DATA>
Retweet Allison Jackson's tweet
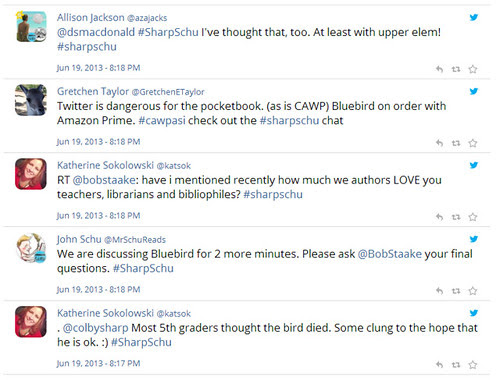 (x=456, y=69)

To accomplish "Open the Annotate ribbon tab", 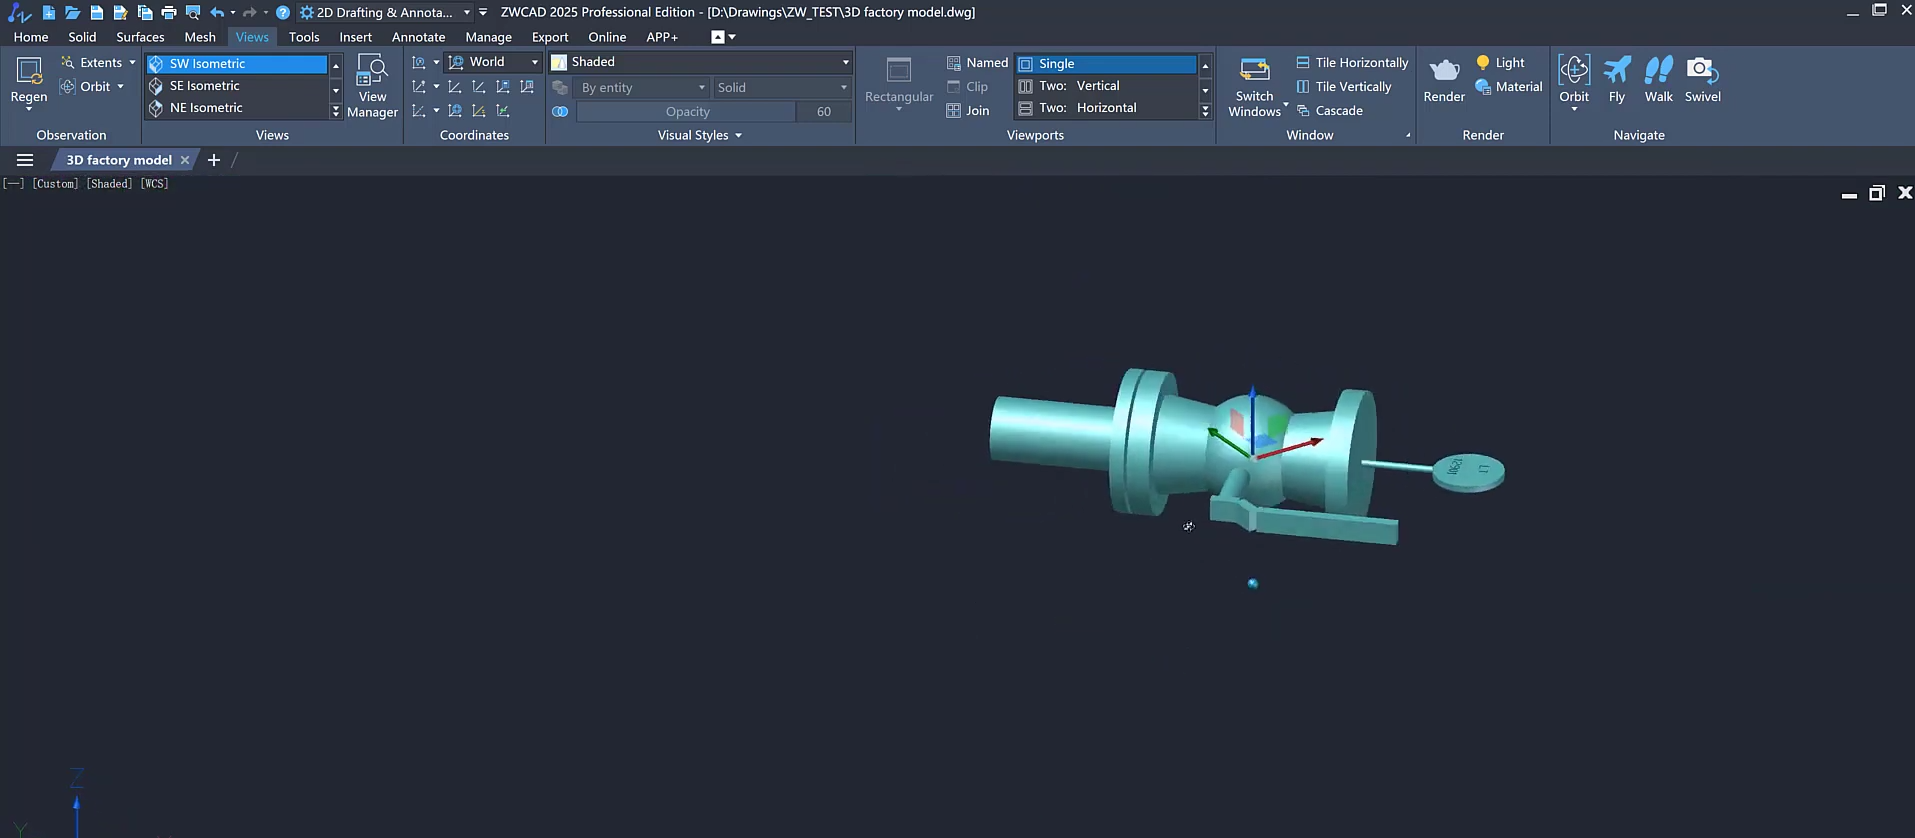I will (x=418, y=37).
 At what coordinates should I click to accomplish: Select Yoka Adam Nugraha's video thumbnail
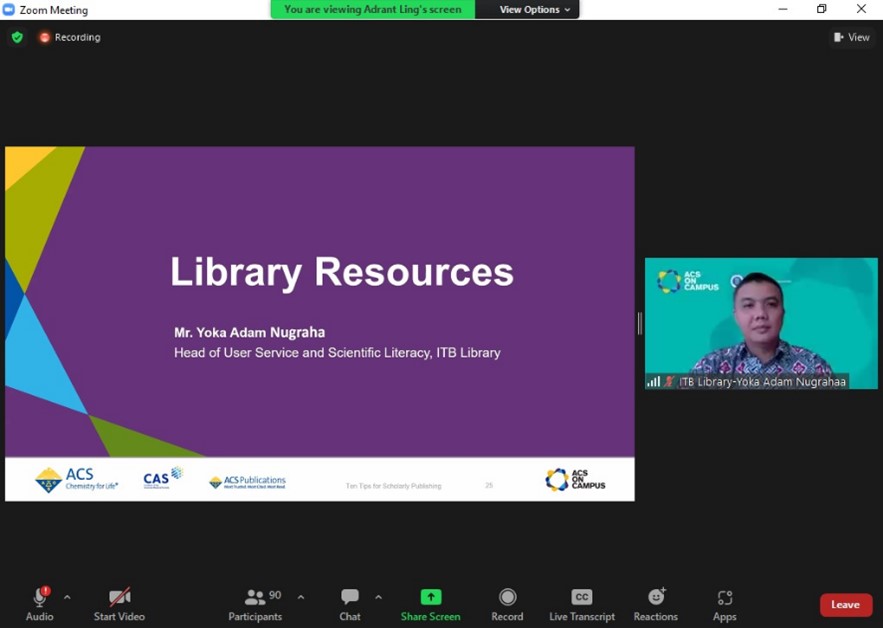click(761, 322)
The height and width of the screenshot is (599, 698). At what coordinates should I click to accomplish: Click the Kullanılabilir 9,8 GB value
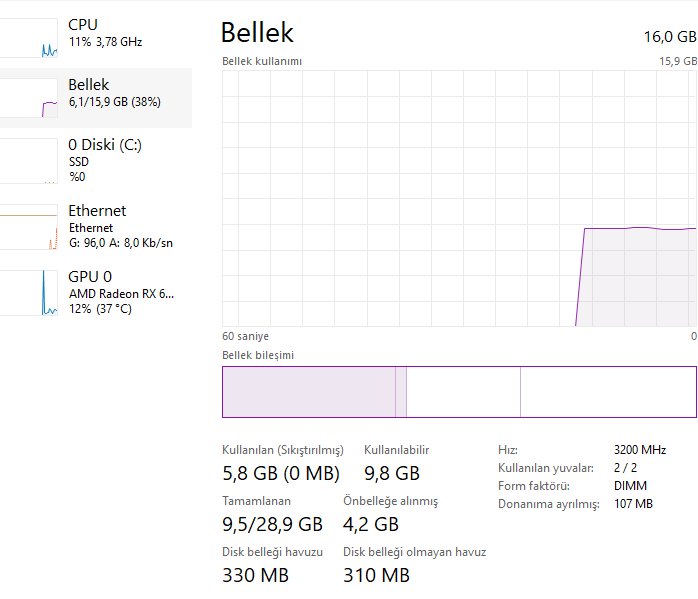click(391, 473)
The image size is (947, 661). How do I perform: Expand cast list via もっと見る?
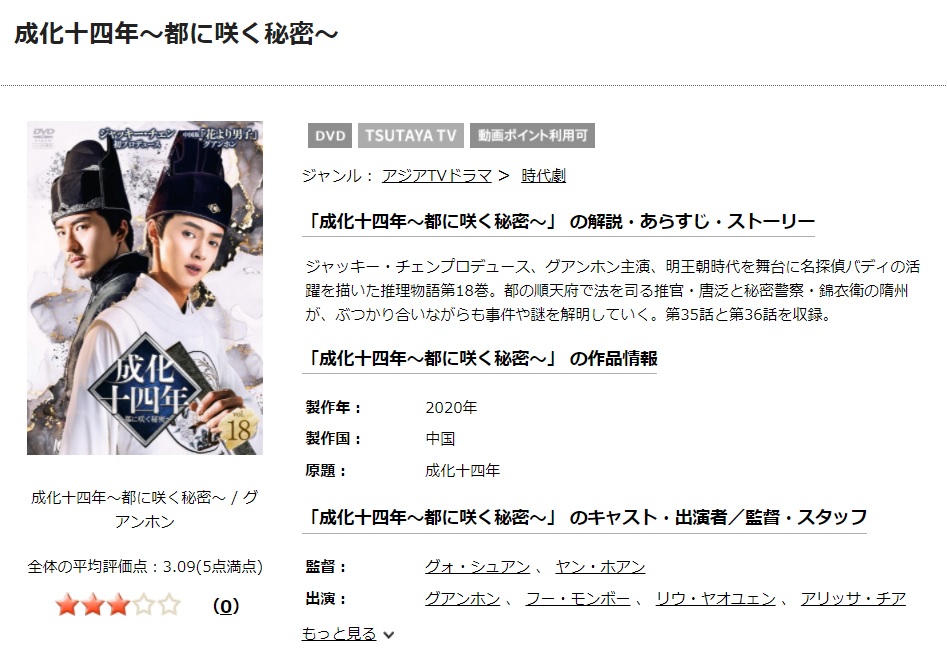339,633
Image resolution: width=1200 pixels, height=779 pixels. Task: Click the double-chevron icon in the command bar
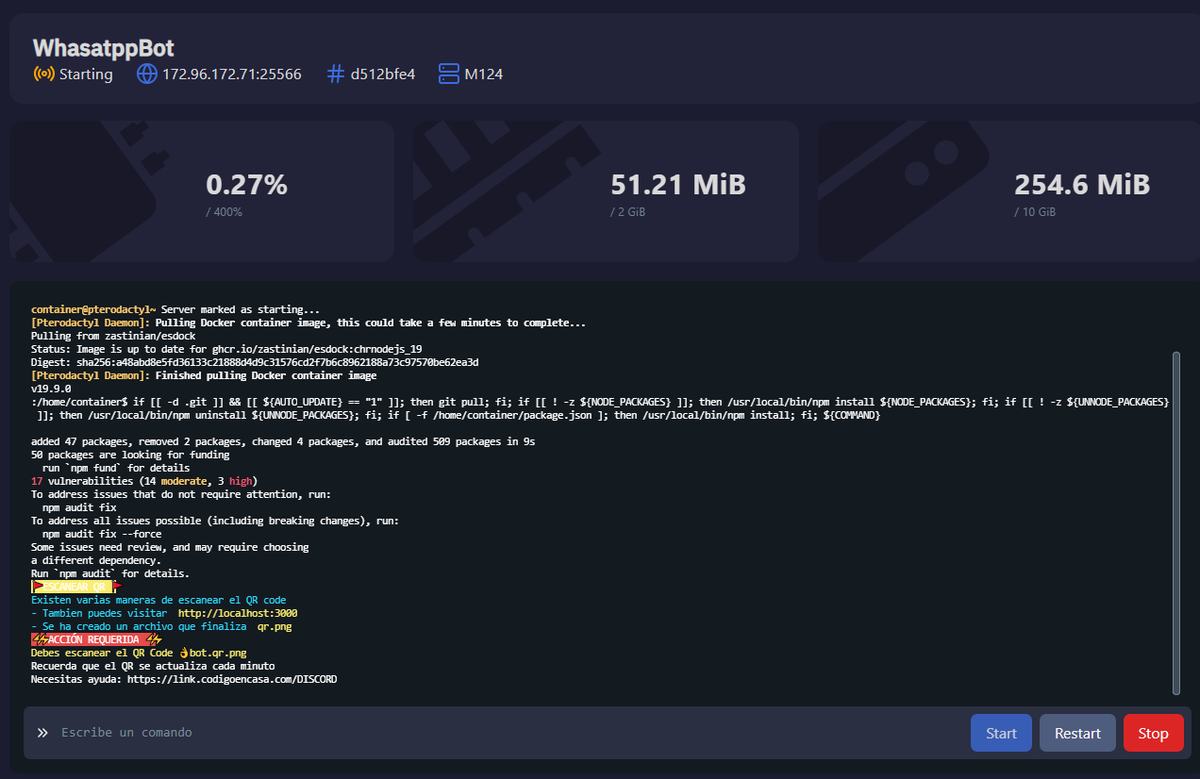40,732
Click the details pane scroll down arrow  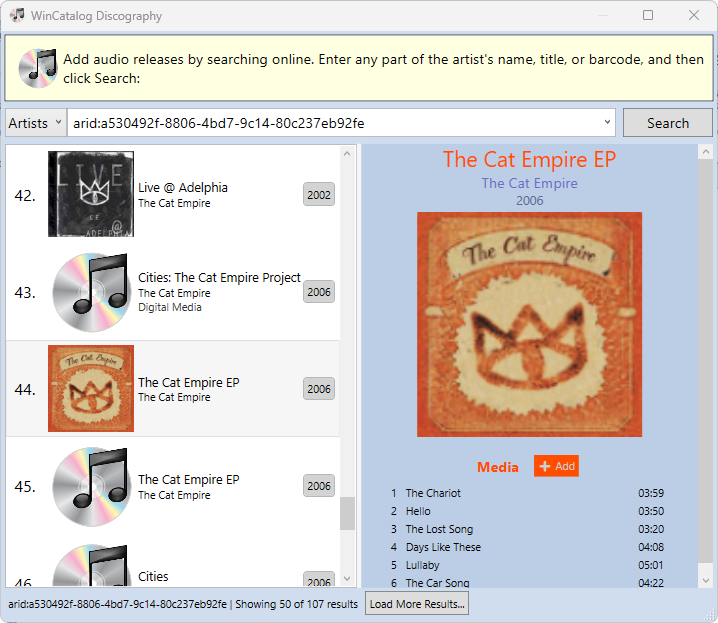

TASK DESCRIPTION>
Beginning with the line containing "At what coordinates should I click to accomplish: Select" and ending with the last line of the material, output each line exactly; do not include pictures.

SOLUTION TO THIS EXERCISE>
 At what coordinates should I click to accomplish: Select Yoka Adam Nugraha's video thumbnail
click(761, 322)
The height and width of the screenshot is (599, 698). At what coordinates should I click to accomplish: Click the Kullanılabilir 9,8 GB value
click(391, 473)
The image size is (947, 661). How do I perform: Expand cast list via もっと見る?
339,633
Image resolution: width=1200 pixels, height=779 pixels. Task: Click the double-chevron icon in the command bar
40,732
Click the details pane scroll down arrow  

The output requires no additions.